Retype every line of the listing below without changing a character, and leave the pictures out of your copy.

──────── Exercise material

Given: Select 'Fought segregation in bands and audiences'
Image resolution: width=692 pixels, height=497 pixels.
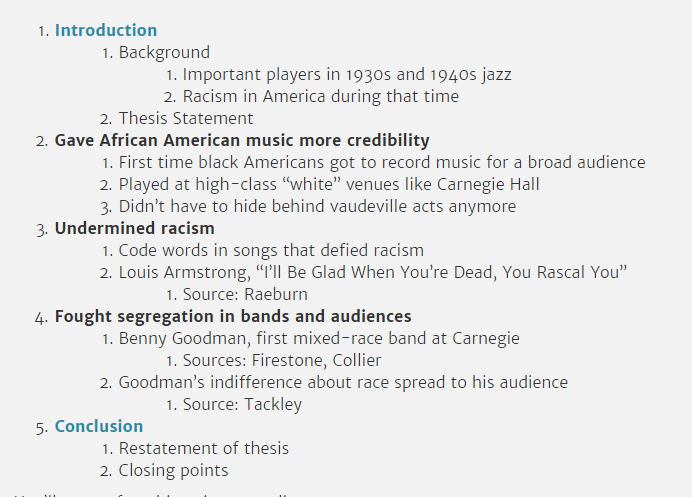Looking at the screenshot, I should [233, 316].
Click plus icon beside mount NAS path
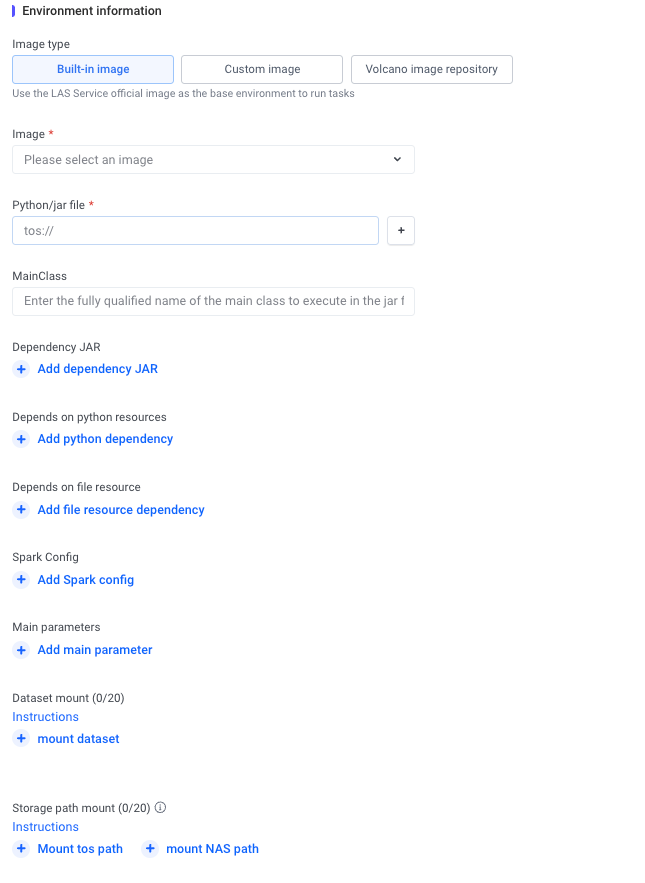Screen dimensions: 645x883 click(150, 849)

────────────────

Written response>
Given: Select 'Fought segregation in bands and audiences'
Image resolution: width=692 pixels, height=497 pixels.
Looking at the screenshot, I should [233, 316].
Click plus icon beside mount NAS path
Screen dimensions: 645x883 click(150, 849)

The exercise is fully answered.